About this exercise
Lines below starting with the line with "Instruction: Click the CVC field" and going on through the line with "Task: Open the Leaderboard tab" must be output exactly; the rest of the records must be left out.

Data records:
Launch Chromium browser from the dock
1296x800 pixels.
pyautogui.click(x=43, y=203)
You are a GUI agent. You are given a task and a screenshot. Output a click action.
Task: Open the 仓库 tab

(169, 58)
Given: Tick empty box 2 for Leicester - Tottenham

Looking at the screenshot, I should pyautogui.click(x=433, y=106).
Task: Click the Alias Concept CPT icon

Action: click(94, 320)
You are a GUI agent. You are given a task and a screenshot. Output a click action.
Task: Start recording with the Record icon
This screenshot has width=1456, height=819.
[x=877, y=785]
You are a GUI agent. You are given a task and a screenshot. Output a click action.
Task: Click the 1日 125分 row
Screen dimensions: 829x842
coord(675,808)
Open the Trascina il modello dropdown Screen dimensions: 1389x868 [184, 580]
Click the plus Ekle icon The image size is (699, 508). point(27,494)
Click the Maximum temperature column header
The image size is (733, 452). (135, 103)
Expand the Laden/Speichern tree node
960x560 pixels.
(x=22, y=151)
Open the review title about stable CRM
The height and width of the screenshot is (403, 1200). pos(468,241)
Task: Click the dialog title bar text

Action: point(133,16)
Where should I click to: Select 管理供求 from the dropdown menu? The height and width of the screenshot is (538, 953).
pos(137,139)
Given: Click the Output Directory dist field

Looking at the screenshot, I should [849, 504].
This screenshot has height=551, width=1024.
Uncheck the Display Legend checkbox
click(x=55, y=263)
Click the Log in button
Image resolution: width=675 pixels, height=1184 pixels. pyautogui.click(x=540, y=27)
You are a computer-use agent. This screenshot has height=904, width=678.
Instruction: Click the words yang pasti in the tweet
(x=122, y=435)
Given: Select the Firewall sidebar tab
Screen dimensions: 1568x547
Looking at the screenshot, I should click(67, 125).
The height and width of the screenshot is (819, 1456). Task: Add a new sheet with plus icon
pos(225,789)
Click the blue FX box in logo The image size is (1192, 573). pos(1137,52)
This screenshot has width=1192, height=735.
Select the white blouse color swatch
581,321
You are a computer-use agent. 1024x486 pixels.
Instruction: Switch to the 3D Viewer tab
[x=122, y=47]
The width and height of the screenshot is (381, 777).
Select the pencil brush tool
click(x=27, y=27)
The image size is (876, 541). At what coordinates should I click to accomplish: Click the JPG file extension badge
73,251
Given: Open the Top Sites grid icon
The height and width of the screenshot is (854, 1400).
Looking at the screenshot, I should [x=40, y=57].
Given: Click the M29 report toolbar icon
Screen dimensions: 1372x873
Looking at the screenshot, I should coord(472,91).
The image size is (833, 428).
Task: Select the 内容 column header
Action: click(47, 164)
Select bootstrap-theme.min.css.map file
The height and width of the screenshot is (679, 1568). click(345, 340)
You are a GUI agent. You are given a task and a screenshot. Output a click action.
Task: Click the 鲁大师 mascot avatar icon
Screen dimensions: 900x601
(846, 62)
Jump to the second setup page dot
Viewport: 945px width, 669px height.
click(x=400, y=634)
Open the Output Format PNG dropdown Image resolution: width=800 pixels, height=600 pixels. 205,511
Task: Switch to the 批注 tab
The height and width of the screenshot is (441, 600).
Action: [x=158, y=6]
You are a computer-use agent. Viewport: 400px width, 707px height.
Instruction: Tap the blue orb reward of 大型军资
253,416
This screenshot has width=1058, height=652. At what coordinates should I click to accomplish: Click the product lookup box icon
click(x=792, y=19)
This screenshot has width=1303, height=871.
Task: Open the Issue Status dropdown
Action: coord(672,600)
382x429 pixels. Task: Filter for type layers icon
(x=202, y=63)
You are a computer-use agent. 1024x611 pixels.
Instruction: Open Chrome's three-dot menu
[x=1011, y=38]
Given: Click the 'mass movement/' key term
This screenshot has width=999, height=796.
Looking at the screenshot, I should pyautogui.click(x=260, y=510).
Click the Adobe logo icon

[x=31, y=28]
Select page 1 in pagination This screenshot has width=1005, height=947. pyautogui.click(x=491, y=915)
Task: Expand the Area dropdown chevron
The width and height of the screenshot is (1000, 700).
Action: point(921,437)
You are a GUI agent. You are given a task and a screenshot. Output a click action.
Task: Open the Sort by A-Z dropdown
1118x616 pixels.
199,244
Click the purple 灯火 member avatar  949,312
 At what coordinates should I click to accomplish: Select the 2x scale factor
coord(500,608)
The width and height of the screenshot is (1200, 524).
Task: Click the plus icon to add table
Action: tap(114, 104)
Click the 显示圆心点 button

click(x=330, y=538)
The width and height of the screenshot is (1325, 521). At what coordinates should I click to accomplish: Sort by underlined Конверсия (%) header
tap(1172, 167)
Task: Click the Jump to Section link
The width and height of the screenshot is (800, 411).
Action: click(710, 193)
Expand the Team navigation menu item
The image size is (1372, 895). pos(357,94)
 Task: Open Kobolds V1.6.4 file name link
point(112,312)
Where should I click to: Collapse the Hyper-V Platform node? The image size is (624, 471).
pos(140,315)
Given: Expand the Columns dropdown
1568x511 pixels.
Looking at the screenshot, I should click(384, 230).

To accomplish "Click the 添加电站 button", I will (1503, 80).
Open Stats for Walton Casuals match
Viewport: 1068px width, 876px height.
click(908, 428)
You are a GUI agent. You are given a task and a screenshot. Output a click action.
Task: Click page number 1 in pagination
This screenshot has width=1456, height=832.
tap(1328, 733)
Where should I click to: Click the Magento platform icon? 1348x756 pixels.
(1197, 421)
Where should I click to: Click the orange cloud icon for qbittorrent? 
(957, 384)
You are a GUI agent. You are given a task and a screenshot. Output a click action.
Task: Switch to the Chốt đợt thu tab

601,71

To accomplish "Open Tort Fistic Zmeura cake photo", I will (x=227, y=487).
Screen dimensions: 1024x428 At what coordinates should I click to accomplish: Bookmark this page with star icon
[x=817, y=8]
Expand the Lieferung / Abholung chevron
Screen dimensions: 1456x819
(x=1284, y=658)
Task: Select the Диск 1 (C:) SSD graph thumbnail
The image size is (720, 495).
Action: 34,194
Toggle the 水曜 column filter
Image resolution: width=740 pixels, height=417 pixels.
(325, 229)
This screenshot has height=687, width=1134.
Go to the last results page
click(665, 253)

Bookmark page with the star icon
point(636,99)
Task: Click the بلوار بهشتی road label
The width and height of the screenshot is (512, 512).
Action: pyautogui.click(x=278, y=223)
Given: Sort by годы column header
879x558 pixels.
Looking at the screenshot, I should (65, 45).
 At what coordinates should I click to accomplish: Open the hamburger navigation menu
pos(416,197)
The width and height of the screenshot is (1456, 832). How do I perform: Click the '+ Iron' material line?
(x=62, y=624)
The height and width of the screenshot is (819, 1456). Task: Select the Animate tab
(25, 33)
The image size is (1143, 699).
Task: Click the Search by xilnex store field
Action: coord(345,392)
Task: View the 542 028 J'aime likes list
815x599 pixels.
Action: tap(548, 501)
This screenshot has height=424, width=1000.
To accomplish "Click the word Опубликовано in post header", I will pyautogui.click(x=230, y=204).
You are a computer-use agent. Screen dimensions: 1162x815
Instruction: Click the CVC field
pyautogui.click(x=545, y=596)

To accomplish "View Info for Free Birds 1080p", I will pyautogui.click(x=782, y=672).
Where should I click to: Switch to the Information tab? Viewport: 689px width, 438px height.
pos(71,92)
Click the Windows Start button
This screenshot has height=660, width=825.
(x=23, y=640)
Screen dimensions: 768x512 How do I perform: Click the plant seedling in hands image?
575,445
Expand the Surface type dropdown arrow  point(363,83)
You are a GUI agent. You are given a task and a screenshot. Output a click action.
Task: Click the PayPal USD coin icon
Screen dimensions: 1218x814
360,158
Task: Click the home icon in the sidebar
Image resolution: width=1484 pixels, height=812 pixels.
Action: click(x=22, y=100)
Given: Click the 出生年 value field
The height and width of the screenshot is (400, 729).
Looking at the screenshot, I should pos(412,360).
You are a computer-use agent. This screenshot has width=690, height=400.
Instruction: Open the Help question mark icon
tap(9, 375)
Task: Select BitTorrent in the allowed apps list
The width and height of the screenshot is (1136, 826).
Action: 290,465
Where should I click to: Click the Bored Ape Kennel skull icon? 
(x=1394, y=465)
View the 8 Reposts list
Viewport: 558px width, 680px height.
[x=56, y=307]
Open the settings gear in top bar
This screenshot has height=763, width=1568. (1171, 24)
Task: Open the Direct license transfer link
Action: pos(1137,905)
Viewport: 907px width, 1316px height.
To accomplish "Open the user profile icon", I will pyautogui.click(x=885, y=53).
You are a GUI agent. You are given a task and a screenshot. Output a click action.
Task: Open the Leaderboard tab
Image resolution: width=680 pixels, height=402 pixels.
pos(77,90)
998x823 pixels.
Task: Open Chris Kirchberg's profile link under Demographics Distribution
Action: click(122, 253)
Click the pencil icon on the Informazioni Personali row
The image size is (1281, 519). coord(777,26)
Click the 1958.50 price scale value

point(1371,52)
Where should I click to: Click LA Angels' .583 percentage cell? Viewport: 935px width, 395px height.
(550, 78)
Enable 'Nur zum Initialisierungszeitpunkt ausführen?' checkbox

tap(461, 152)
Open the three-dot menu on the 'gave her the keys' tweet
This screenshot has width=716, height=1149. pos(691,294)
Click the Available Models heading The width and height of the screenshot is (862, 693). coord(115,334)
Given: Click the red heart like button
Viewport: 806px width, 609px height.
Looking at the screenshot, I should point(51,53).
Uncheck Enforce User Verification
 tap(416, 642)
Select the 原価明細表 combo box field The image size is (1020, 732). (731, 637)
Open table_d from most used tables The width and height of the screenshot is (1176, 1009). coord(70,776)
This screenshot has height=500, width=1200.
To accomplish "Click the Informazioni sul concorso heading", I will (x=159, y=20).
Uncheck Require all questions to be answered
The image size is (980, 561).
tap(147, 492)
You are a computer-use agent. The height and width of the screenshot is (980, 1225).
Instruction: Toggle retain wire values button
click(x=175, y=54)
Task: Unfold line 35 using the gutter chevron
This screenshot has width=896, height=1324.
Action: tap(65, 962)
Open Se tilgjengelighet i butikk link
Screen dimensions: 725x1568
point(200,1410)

Answer for the task
Instruction: Click the CVC field
pyautogui.click(x=545, y=596)

To accomplish "View Info for Free Birds 1080p", I will pyautogui.click(x=782, y=672).
Where should I click to: Switch to the Information tab? Viewport: 689px width, 438px height.
pos(71,92)
Click the Windows Start button
This screenshot has height=660, width=825.
(x=23, y=640)
Screen dimensions: 768x512 How do I perform: Click the plant seedling in hands image?
575,445
Expand the Surface type dropdown arrow  point(363,83)
You are a GUI agent. You are given a task and a screenshot. Output a click action.
Task: Click the PayPal USD coin icon
Screen dimensions: 1218x814
360,158
Task: Click the home icon in the sidebar
Image resolution: width=1484 pixels, height=812 pixels.
Action: click(x=22, y=100)
Given: Click the 出生年 value field
The height and width of the screenshot is (400, 729).
Looking at the screenshot, I should pos(412,360).
You are a computer-use agent. This screenshot has width=690, height=400.
Instruction: Open the Help question mark icon
tap(9, 375)
Task: Select BitTorrent in the allowed apps list
The width and height of the screenshot is (1136, 826).
Action: 290,465
Where should I click to: Click the Bored Ape Kennel skull icon? 
(x=1394, y=465)
View the 8 Reposts list
Viewport: 558px width, 680px height.
[x=56, y=307]
Open the settings gear in top bar
This screenshot has height=763, width=1568. (1171, 24)
Task: Open the Direct license transfer link
Action: pos(1137,905)
Viewport: 907px width, 1316px height.
To accomplish "Open the user profile icon", I will pyautogui.click(x=885, y=53).
You are a GUI agent. You are given a task and a screenshot. Output a click action.
Task: Open the Leaderboard tab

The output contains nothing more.